------ Records shown ------

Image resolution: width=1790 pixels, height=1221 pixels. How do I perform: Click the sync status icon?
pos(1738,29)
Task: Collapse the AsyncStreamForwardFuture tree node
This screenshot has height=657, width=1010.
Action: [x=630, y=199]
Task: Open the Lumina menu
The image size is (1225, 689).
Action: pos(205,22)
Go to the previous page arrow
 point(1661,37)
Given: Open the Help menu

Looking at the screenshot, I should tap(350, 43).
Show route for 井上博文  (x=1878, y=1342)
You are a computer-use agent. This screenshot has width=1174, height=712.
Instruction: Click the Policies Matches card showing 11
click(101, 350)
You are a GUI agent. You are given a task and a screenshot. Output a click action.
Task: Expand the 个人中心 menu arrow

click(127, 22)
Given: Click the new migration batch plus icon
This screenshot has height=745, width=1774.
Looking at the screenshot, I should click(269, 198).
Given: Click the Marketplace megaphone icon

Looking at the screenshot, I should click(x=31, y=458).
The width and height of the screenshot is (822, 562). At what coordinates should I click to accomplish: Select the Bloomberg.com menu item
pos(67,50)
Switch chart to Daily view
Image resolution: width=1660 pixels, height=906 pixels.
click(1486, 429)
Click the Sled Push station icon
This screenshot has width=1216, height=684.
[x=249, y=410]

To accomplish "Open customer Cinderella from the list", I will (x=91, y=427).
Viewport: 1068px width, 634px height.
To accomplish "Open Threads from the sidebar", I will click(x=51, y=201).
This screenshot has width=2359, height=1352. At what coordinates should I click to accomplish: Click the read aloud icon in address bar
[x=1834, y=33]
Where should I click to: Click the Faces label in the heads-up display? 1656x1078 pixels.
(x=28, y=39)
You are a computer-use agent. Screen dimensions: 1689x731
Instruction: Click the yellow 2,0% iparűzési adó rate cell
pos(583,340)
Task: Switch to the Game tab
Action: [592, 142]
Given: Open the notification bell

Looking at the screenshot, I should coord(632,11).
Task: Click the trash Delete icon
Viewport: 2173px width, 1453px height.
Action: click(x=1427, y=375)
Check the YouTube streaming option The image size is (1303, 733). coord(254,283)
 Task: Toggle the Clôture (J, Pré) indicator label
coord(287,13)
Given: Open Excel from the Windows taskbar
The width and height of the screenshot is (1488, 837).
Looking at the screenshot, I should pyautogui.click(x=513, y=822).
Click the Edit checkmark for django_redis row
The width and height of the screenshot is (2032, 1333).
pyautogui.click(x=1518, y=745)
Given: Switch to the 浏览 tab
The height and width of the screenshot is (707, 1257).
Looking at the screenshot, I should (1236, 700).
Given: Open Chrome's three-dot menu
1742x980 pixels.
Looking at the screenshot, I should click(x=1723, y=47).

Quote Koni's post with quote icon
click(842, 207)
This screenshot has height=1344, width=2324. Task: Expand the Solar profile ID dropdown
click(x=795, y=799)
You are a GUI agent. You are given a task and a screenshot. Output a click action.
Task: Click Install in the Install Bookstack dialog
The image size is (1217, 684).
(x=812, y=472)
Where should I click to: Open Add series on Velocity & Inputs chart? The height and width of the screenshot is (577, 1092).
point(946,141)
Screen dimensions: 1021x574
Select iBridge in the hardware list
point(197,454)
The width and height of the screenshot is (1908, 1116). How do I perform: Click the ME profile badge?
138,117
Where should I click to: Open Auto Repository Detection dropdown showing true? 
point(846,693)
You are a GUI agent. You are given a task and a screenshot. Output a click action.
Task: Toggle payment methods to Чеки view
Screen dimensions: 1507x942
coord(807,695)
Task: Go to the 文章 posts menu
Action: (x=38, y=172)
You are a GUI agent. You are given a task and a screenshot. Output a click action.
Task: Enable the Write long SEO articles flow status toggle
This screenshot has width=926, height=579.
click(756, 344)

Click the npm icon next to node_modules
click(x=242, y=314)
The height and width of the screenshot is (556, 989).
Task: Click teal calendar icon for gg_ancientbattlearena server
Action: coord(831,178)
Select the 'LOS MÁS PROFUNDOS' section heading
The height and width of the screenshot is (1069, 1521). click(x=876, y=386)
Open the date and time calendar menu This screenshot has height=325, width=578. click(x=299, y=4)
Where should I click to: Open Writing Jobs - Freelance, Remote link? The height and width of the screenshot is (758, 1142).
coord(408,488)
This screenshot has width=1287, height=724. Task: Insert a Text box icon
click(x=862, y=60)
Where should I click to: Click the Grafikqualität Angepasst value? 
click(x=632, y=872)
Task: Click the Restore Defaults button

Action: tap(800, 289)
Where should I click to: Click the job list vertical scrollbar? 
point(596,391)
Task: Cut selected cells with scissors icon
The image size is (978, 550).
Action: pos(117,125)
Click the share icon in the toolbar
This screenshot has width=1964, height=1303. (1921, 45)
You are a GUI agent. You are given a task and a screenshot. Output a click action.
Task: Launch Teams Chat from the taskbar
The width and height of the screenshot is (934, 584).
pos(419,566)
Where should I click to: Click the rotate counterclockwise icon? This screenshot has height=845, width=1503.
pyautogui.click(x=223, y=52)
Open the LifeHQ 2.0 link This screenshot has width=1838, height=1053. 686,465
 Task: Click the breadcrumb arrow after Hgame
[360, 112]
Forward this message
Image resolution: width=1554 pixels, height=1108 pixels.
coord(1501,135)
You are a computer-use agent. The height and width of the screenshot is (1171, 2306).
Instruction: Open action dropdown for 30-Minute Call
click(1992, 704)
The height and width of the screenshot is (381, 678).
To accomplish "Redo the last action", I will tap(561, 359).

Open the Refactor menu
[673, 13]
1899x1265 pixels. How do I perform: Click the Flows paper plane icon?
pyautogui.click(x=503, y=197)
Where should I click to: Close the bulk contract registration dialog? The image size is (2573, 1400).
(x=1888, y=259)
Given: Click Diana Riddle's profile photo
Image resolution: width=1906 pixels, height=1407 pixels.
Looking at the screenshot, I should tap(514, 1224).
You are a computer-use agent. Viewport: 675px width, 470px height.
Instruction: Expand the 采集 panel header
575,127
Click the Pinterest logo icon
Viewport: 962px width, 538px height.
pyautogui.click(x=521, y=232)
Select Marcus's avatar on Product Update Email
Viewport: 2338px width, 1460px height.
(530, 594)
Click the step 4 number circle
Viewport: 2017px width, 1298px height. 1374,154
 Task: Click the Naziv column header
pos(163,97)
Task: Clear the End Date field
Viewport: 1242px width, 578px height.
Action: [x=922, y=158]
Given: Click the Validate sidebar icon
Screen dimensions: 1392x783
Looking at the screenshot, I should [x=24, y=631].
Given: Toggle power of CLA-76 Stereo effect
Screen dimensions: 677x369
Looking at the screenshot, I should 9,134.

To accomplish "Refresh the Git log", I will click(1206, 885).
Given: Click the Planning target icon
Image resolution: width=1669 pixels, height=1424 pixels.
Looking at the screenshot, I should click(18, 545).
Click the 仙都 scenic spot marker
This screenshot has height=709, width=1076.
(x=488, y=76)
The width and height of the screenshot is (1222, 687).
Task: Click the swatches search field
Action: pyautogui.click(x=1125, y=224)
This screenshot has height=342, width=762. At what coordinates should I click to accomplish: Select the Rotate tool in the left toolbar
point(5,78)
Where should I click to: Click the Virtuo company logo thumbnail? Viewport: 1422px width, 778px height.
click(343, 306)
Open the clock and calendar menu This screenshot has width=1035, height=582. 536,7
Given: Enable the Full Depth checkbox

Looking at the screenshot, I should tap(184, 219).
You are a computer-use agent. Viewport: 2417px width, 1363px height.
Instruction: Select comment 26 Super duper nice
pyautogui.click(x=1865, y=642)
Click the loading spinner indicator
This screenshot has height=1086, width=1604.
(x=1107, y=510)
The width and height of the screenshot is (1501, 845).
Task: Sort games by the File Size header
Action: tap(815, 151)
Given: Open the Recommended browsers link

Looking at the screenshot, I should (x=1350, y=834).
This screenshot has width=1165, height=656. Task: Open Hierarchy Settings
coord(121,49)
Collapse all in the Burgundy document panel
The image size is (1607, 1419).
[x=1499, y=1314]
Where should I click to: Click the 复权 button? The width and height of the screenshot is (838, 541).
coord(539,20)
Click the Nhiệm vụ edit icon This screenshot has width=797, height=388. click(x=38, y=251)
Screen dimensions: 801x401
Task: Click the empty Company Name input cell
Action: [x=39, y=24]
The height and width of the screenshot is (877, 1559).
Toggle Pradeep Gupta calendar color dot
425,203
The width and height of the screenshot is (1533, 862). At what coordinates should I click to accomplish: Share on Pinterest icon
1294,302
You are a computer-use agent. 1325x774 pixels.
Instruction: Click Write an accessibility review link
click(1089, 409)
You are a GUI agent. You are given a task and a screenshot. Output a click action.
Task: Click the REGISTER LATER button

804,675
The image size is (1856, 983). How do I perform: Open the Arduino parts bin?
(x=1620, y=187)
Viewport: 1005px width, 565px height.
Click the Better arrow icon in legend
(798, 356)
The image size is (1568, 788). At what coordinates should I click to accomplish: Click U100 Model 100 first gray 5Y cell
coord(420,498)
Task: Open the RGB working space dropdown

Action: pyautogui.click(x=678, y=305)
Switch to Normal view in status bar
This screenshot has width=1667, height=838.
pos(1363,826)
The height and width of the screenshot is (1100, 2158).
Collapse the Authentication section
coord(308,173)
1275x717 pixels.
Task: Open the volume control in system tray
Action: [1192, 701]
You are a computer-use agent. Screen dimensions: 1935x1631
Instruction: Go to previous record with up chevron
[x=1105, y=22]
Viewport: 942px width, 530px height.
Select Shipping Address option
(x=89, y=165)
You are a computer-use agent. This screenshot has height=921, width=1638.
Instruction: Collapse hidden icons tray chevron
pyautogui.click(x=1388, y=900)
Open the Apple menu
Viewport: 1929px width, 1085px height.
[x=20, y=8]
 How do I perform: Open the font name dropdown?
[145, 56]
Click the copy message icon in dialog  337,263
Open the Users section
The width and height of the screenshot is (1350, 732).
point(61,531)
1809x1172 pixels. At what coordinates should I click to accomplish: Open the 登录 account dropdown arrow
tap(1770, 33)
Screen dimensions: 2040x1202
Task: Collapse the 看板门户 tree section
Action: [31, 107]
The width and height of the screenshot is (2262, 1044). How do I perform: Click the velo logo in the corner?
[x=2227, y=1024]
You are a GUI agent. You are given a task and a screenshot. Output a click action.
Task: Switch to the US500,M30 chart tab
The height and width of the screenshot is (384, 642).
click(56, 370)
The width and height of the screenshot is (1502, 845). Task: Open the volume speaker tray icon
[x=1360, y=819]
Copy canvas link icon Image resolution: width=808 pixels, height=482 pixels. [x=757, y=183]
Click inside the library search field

------

## Work required
Reproduce exactly the section above that begins at the line containing "Task: Enable the" and ends at the line containing "The height and width of the screenshot is (381, 678).", leaving out all other lines.

## Reply
Task: Enable the Write long SEO articles flow status toggle
This screenshot has width=926, height=579.
click(756, 344)

Click the npm icon next to node_modules
click(x=242, y=314)
The height and width of the screenshot is (556, 989).
Task: Click teal calendar icon for gg_ancientbattlearena server
Action: coord(831,178)
Select the 'LOS MÁS PROFUNDOS' section heading
The height and width of the screenshot is (1069, 1521). click(x=876, y=386)
Open the date and time calendar menu This screenshot has height=325, width=578. click(x=299, y=4)
Where should I click to: Open Writing Jobs - Freelance, Remote link? The height and width of the screenshot is (758, 1142).
coord(408,488)
This screenshot has width=1287, height=724. Task: Insert a Text box icon
click(x=862, y=60)
Where should I click to: Click the Grafikqualität Angepasst value? 
click(x=632, y=872)
Task: Click the Restore Defaults button

Action: tap(800, 289)
Where should I click to: Click the job list vertical scrollbar? 
point(596,391)
Task: Cut selected cells with scissors icon
The image size is (978, 550).
Action: pos(117,125)
Click the share icon in the toolbar
This screenshot has width=1964, height=1303. (1921, 45)
You are a GUI agent. You are given a task and a screenshot. Output a click action.
Task: Launch Teams Chat from the taskbar
The width and height of the screenshot is (934, 584).
pos(419,566)
Where should I click to: Click the rotate counterclockwise icon? This screenshot has height=845, width=1503.
pyautogui.click(x=223, y=52)
Open the LifeHQ 2.0 link This screenshot has width=1838, height=1053. 686,465
 Task: Click the breadcrumb arrow after Hgame
[360, 112]
Forward this message
Image resolution: width=1554 pixels, height=1108 pixels.
coord(1501,135)
You are a computer-use agent. The height and width of the screenshot is (1171, 2306).
Instruction: Open action dropdown for 30-Minute Call
click(1992, 704)
The height and width of the screenshot is (381, 678).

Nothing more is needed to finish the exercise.